The A-4 was 41 feet long and had a wingspan of 27½ feet. It could reach a top speed of 673 mph at sea level.

"It was like strapping on a Corvette," Palmer recalls. "There wasn't a lot of room in the cockpit. But it was very honest and maneuverable. It was a fun airplane to fly."

The A-4 also could be refueled in flight, a capability that proved vital when Palmer's plane was damaged by enemy fire during one mission.

"I took a hit, which left a hole in the wing," he says.

Although he lost the fuel in the damaged wing tank, Palmer was able to return to his carrier with the help of a tanker that supplied replacement fuel.

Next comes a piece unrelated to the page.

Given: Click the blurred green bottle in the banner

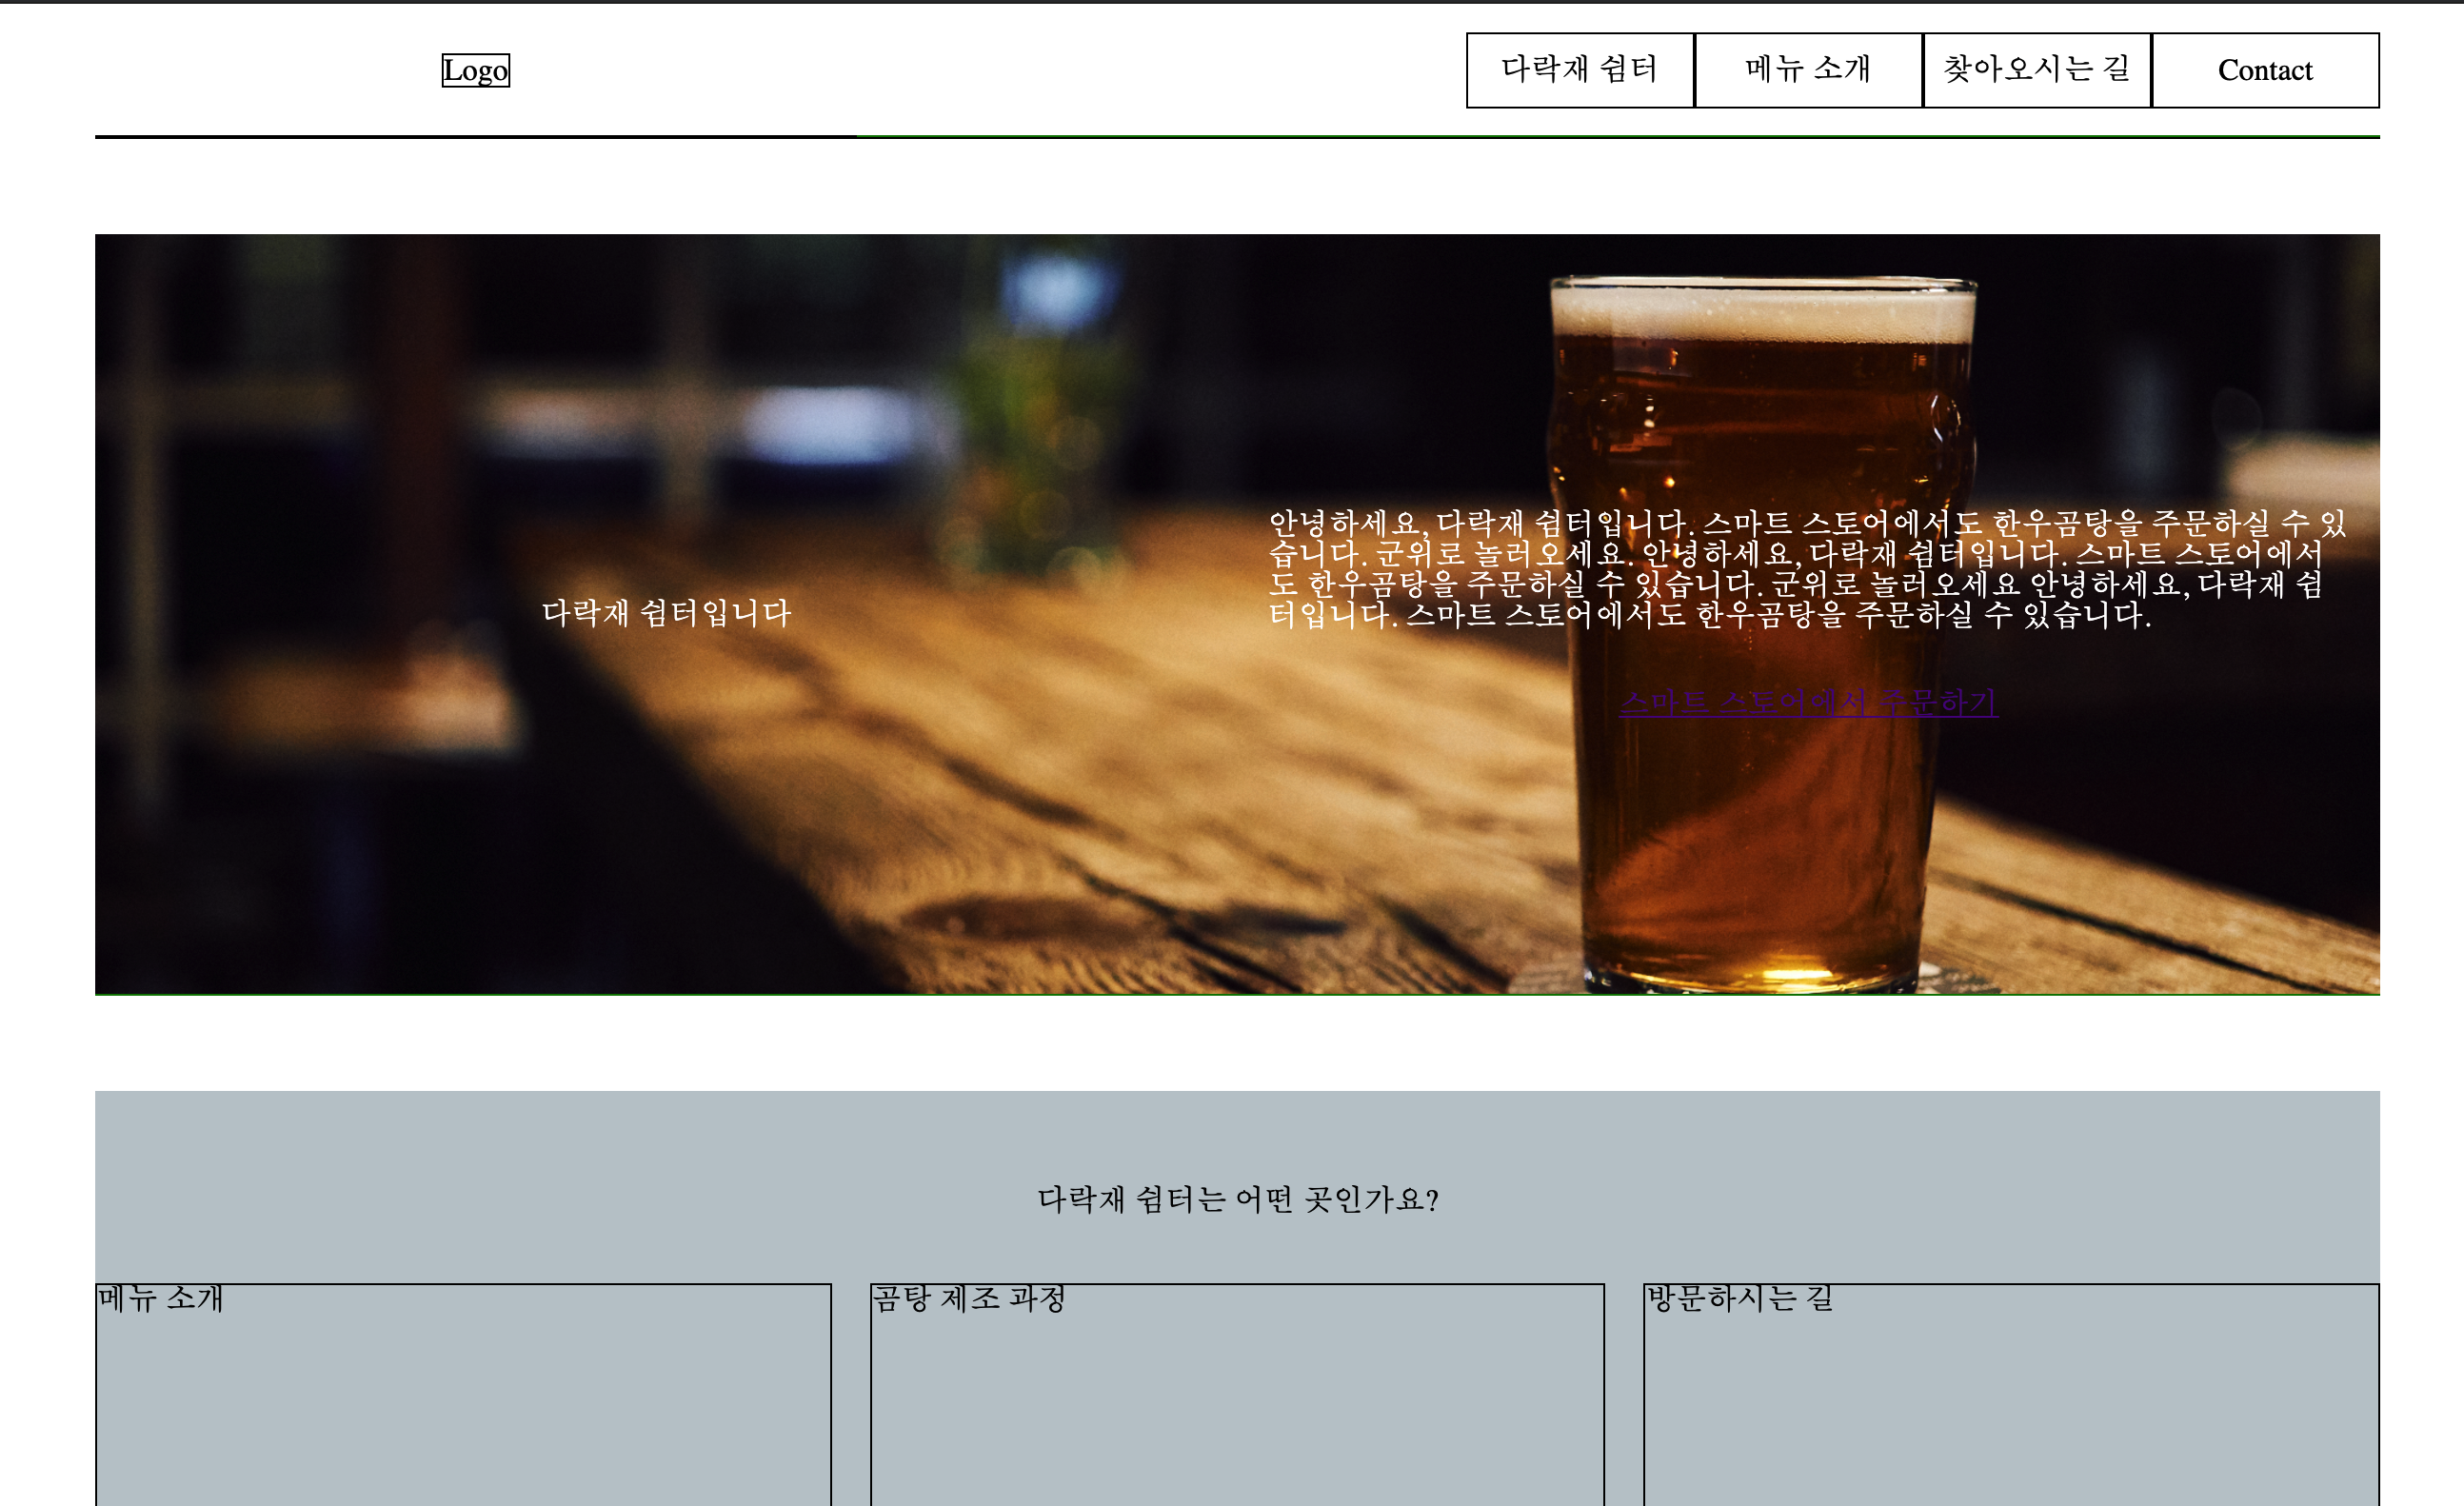Looking at the screenshot, I should point(1035,420).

A total of 195 Skyhawks were shot down during the Vietnam War. In 1967, a pilot stationed at Lemoore Naval Air Station, Lt. Cmdr. Michael Estocin of Turtle Creek, Pa., was shot down after leading two attacks on surface-to-air missile sites under intense enemy fire. Estocin, whose body was never found, received the Medal of Honor in 1978.

A-4 pilots taken prisoner by the North Vietnamese included presidential hopeful and Arizona Sen. John S. McCain as well as the late James Stockdale, a Medal of Honor recipient who also was stationed at Lemoore and went on to be Ross Perot's running mate in the 1992 presidential election.